== Your tasks ==
#1 Answer these from the thread about per-cpu variables and cachelines:
(a) Besides 'arch_freq_scale', which two percpu variables in smpboot.c are named?
(b) In which hot-path function are all three of these variables accessed?
(c) What does the writer suspect is behind the puzzling effect of cacheline layout?
#2 Repeat everything in the thread about per-cpu variables and cachelines from "On Mon, Aug" down to "away this way?".
#3 Proceed with the thread about per-cpu variables and cachelines, starting after its last line.

== Text segment ==

On Mon, Aug 31, 2020 at 10:16:38AM +0800, Feng Tang wrote:
> So why don't you define both variables with
> check if all your bad measurements go away this way?
For 'arch_freq_scale', there are other percpu variables in the same
smpboot.c: 'arch_prev_aperf' and 'arch_prev_mperf', and in hot path
arch_scale_freq_tick(), these 3 variables are all accessed, so I didn't
touch it. Or maybe we can align the first of these 3 variables, so
that they sit in one cacheline.
> You'd also need to check whether there's no detrimental effect from
> this change on other, i.e., !KNL platforms, and I think there won't
> be because both variables will be in separate cachelines then and all
> should be good.
Yes, these kind of changes should be verified on other platforms.
One thing still puzzles me, that the 2 variables are per-cpu things, and
there is no case of many CPU contending, why the cacheline layout matters?
I doubt it is due to the contention of the same cache set, and am trying
to find some way to test it.
Because if you have two structures that are per-cpu and not cache-aligned
then a write in one can bounce the cache line in another due to
cache coherency protocol. It's generally called "false cache line
has basic examples
(lets not get into whether wikipedia is a valid citation source, there
are books on the topic if someone really cared).

== Dataset ==
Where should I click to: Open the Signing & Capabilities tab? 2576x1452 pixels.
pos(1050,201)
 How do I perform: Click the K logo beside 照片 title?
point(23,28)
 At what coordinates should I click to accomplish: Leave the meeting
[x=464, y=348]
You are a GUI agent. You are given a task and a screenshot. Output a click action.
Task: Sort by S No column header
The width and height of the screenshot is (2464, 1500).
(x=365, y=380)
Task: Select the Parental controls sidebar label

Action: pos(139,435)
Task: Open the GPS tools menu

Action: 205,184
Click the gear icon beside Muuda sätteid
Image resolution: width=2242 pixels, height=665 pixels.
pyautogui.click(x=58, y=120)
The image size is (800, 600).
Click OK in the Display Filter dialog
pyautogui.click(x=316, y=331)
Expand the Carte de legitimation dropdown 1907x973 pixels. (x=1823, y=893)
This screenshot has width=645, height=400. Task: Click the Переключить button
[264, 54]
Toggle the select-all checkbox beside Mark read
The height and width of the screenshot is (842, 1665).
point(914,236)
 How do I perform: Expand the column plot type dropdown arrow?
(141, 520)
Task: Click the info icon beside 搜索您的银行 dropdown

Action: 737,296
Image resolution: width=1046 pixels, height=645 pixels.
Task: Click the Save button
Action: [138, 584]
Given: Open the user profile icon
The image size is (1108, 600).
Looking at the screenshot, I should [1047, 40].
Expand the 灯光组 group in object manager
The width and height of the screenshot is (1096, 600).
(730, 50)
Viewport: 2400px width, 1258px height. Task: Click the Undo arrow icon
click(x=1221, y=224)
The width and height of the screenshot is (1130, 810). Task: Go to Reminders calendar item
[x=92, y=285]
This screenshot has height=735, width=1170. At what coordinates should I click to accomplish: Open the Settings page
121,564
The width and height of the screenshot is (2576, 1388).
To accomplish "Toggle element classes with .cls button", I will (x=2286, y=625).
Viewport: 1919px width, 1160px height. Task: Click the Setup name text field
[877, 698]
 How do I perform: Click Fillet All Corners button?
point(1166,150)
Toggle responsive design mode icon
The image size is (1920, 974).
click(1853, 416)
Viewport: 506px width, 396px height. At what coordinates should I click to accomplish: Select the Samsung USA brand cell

== Answers given ==
#1
(a) 'arch_prev_aperf' and 'arch_prev_mperf'
(b) arch_scale_freq_tick()
(c) The contention of the same cache set

#2
On Mon, Aug 31, 2020 at 10:16:38AM +0800, Feng Tang wrote:
> So why don't you define both variables with
> check if all your bad measurements go away this way?

#3
While it's in my imagination, this should happen with the page allocator
pcpu structures because the core structure is 1.5 cache lines on 64-bit
currently and not aligned. That means that not only can two CPUs interfere
with each others lists and counters but that could happen cross-node.
The hypothesis can be tested with perf looking for abnormal cache
misses. In this case, an intense allocating process bound to one CPU
with intermittent allocations on the adjacent CPU should show unexpected
cache line bounces. It would not be perfect as collisions would happen
anyway when the pcpu lists spill over on either the alloc or free side
to the the buddy lists but in that case, the cache misses would happen
on different instructions.